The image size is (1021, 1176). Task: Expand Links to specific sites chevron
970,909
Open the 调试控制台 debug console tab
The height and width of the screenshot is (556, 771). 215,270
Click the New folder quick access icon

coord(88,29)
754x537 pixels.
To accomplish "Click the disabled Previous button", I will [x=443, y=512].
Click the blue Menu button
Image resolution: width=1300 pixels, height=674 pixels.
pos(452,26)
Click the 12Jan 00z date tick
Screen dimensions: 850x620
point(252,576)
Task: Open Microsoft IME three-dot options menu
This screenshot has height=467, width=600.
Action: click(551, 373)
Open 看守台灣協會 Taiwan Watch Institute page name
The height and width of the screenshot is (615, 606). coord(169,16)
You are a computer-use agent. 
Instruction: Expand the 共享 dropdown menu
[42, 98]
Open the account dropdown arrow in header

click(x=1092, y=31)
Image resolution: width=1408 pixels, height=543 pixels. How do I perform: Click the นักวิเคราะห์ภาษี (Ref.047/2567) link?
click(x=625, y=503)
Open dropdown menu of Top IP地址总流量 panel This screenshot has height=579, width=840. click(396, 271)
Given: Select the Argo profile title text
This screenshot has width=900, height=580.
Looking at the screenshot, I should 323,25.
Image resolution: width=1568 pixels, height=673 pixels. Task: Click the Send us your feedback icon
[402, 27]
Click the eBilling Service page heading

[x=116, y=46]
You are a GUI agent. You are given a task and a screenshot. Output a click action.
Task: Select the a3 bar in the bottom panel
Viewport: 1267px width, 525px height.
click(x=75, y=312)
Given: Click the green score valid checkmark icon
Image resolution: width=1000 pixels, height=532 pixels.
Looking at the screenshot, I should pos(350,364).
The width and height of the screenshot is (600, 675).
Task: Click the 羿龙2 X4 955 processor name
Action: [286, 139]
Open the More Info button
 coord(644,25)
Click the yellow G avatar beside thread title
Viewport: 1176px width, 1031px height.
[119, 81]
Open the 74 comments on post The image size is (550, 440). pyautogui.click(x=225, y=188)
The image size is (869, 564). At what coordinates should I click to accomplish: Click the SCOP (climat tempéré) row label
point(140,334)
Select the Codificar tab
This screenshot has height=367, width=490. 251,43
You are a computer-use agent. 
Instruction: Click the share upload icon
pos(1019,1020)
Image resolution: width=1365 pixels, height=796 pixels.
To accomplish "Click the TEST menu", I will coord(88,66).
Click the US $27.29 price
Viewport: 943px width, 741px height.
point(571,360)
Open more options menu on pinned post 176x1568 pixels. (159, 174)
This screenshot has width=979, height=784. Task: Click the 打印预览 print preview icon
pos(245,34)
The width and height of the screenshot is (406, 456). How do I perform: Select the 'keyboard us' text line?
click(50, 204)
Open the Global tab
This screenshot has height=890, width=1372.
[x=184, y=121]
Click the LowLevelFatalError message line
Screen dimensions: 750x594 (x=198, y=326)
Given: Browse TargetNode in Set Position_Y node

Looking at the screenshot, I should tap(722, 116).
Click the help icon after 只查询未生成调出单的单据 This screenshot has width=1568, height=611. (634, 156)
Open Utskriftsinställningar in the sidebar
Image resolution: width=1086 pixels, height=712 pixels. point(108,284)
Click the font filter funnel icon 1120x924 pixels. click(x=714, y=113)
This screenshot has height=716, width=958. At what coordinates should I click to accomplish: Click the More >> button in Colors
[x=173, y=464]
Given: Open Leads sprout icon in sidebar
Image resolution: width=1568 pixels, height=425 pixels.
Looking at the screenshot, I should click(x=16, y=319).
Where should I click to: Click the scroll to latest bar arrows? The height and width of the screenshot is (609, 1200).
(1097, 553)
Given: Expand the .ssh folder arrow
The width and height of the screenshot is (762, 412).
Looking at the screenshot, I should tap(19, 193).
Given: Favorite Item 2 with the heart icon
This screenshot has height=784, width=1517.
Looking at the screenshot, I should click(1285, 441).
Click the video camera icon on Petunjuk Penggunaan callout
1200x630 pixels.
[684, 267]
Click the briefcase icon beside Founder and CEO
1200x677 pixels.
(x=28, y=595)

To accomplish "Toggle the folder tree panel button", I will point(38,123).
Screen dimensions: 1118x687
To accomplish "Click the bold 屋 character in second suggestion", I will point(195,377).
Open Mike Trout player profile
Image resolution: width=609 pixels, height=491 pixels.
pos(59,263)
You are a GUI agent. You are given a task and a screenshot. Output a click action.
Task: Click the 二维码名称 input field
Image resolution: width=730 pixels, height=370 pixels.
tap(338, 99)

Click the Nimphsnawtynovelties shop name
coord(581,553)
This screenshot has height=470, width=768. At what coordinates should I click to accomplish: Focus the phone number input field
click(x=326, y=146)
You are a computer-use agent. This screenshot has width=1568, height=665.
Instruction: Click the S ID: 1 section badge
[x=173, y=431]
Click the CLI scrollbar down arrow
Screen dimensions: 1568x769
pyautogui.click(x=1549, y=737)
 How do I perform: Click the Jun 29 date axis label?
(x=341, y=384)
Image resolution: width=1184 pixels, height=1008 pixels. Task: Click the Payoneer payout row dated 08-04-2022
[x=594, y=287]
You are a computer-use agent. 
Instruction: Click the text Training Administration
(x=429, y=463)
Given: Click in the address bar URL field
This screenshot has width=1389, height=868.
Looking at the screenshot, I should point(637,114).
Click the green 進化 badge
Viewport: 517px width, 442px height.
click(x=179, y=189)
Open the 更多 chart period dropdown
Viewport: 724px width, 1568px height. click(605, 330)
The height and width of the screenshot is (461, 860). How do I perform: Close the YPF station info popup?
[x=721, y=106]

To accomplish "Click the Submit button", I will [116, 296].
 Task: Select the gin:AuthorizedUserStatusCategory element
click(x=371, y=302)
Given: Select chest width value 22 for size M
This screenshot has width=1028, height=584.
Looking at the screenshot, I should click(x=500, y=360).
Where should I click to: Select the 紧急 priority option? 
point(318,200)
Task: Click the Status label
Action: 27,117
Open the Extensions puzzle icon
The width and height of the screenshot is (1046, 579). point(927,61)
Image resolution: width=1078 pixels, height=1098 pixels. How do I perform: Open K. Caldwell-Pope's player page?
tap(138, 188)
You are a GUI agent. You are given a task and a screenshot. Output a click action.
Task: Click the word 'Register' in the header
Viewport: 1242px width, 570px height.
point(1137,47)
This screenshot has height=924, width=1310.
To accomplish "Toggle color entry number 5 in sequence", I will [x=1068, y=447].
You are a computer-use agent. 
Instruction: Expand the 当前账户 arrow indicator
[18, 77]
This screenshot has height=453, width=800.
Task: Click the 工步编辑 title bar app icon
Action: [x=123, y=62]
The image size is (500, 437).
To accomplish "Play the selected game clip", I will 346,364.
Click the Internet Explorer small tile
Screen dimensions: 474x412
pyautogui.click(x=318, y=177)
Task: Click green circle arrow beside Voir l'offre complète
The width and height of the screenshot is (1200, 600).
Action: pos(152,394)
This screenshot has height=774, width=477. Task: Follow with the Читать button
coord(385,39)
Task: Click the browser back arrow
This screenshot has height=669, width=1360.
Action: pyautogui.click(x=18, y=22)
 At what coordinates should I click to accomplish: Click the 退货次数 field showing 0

------------------------------------------------------------

# [Task objective]
Would you write out the data exactly as it reads?

# [Your response]
The image size is (1021, 1176). Task: Expand Links to specific sites chevron
970,909
Open the 调试控制台 debug console tab
The height and width of the screenshot is (556, 771). 215,270
Click the New folder quick access icon

coord(88,29)
754x537 pixels.
To accomplish "Click the disabled Previous button", I will [x=443, y=512].
Click the blue Menu button
Image resolution: width=1300 pixels, height=674 pixels.
pos(452,26)
Click the 12Jan 00z date tick
Screen dimensions: 850x620
point(252,576)
Task: Open Microsoft IME three-dot options menu
This screenshot has height=467, width=600.
Action: click(551, 373)
Open 看守台灣協會 Taiwan Watch Institute page name
The height and width of the screenshot is (615, 606). coord(169,16)
You are a computer-use agent. 
Instruction: Expand the 共享 dropdown menu
[42, 98]
Open the account dropdown arrow in header

click(x=1092, y=31)
Image resolution: width=1408 pixels, height=543 pixels. How do I perform: Click the นักวิเคราะห์ภาษี (Ref.047/2567) link?
click(x=625, y=503)
Open dropdown menu of Top IP地址总流量 panel This screenshot has height=579, width=840. click(396, 271)
Given: Select the Argo profile title text
This screenshot has width=900, height=580.
Looking at the screenshot, I should 323,25.
Image resolution: width=1568 pixels, height=673 pixels. Task: Click the Send us your feedback icon
[402, 27]
Click the eBilling Service page heading

[x=116, y=46]
You are a GUI agent. You are given a task and a screenshot. Output a click action.
Task: Select the a3 bar in the bottom panel
Viewport: 1267px width, 525px height.
click(x=75, y=312)
Given: Click the green score valid checkmark icon
Image resolution: width=1000 pixels, height=532 pixels.
Looking at the screenshot, I should pos(350,364).
The width and height of the screenshot is (600, 675).
Task: Click the 羿龙2 X4 955 processor name
Action: [286, 139]
Open the More Info button
 coord(644,25)
Click the yellow G avatar beside thread title
Viewport: 1176px width, 1031px height.
[119, 81]
Open the 74 comments on post The image size is (550, 440). pyautogui.click(x=225, y=188)
The image size is (869, 564). At what coordinates should I click to accomplish: Click the SCOP (climat tempéré) row label
point(140,334)
Select the Codificar tab
This screenshot has height=367, width=490. 251,43
You are a computer-use agent. 
Instruction: Click the share upload icon
pos(1019,1020)
Image resolution: width=1365 pixels, height=796 pixels.
To accomplish "Click the TEST menu", I will coord(88,66).
Click the US $27.29 price
Viewport: 943px width, 741px height.
point(571,360)
Open more options menu on pinned post 176x1568 pixels. (159, 174)
This screenshot has width=979, height=784. Task: Click the 打印预览 print preview icon
pos(245,34)
The width and height of the screenshot is (406, 456). How do I perform: Select the 'keyboard us' text line?
click(50, 204)
Open the Global tab
This screenshot has height=890, width=1372.
[x=184, y=121]
Click the LowLevelFatalError message line
Screen dimensions: 750x594 (x=198, y=326)
Given: Browse TargetNode in Set Position_Y node

Looking at the screenshot, I should tap(722, 116).
Click the help icon after 只查询未生成调出单的单据 This screenshot has width=1568, height=611. (634, 156)
Open Utskriftsinställningar in the sidebar
Image resolution: width=1086 pixels, height=712 pixels. point(108,284)
Click the font filter funnel icon 1120x924 pixels. click(x=714, y=113)
This screenshot has height=716, width=958. At what coordinates should I click to accomplish: Click the More >> button in Colors
[x=173, y=464]
Given: Open Leads sprout icon in sidebar
Image resolution: width=1568 pixels, height=425 pixels.
Looking at the screenshot, I should click(x=16, y=319).
Where should I click to: Click the scroll to latest bar arrows? The height and width of the screenshot is (609, 1200).
(1097, 553)
Given: Expand the .ssh folder arrow
The width and height of the screenshot is (762, 412).
Looking at the screenshot, I should tap(19, 193).
Given: Favorite Item 2 with the heart icon
This screenshot has height=784, width=1517.
Looking at the screenshot, I should click(1285, 441).
Click the video camera icon on Petunjuk Penggunaan callout
1200x630 pixels.
[684, 267]
Click the briefcase icon beside Founder and CEO
1200x677 pixels.
(x=28, y=595)

To accomplish "Toggle the folder tree panel button", I will point(38,123).
Screen dimensions: 1118x687
To accomplish "Click the bold 屋 character in second suggestion", I will point(195,377).
Open Mike Trout player profile
Image resolution: width=609 pixels, height=491 pixels.
pos(59,263)
You are a GUI agent. You are given a task and a screenshot. Output a click action.
Task: Click the 二维码名称 input field
Image resolution: width=730 pixels, height=370 pixels.
tap(338, 99)

Click the Nimphsnawtynovelties shop name
coord(581,553)
This screenshot has height=470, width=768. At what coordinates should I click to accomplish: Focus the phone number input field
click(x=326, y=146)
You are a computer-use agent. This screenshot has width=1568, height=665.
Instruction: Click the S ID: 1 section badge
[x=173, y=431]
Click the CLI scrollbar down arrow
Screen dimensions: 1568x769
pyautogui.click(x=1549, y=737)
 How do I perform: Click the Jun 29 date axis label?
(x=341, y=384)
Image resolution: width=1184 pixels, height=1008 pixels. Task: Click the Payoneer payout row dated 08-04-2022
[x=594, y=287]
You are a computer-use agent. 
Instruction: Click the text Training Administration
(x=429, y=463)
Given: Click in the address bar URL field
This screenshot has width=1389, height=868.
Looking at the screenshot, I should point(637,114).
Click the green 進化 badge
Viewport: 517px width, 442px height.
click(x=179, y=189)
Open the 更多 chart period dropdown
Viewport: 724px width, 1568px height. click(605, 330)
The height and width of the screenshot is (461, 860). How do I perform: Close the YPF station info popup?
[x=721, y=106]

To accomplish "Click the Submit button", I will [116, 296].
 Task: Select the gin:AuthorizedUserStatusCategory element
click(x=371, y=302)
Given: Select chest width value 22 for size M
This screenshot has width=1028, height=584.
Looking at the screenshot, I should click(x=500, y=360).
Where should I click to: Select the 紧急 priority option? 
point(318,200)
Task: Click the Status label
Action: 27,117
Open the Extensions puzzle icon
The width and height of the screenshot is (1046, 579). point(927,61)
Image resolution: width=1078 pixels, height=1098 pixels. How do I perform: Open K. Caldwell-Pope's player page?
tap(138, 188)
You are a GUI agent. You are given a task and a screenshot. Output a click action.
Task: Click the word 'Register' in the header
Viewport: 1242px width, 570px height.
point(1137,47)
This screenshot has height=924, width=1310.
To accomplish "Toggle color entry number 5 in sequence", I will [x=1068, y=447].
You are a computer-use agent. 
Instruction: Expand the 当前账户 arrow indicator
[18, 77]
This screenshot has height=453, width=800.
Task: Click the 工步编辑 title bar app icon
Action: [x=123, y=62]
The image size is (500, 437).
To accomplish "Play the selected game clip", I will 346,364.
Click the Internet Explorer small tile
Screen dimensions: 474x412
pyautogui.click(x=318, y=177)
Task: Click green circle arrow beside Voir l'offre complète
The width and height of the screenshot is (1200, 600).
Action: pos(152,394)
This screenshot has height=774, width=477. Task: Follow with the Читать button
coord(385,39)
Task: Click the browser back arrow
This screenshot has height=669, width=1360.
Action: pyautogui.click(x=18, y=22)
 At what coordinates should I click to accomplish: Click the 退货次数 field showing 0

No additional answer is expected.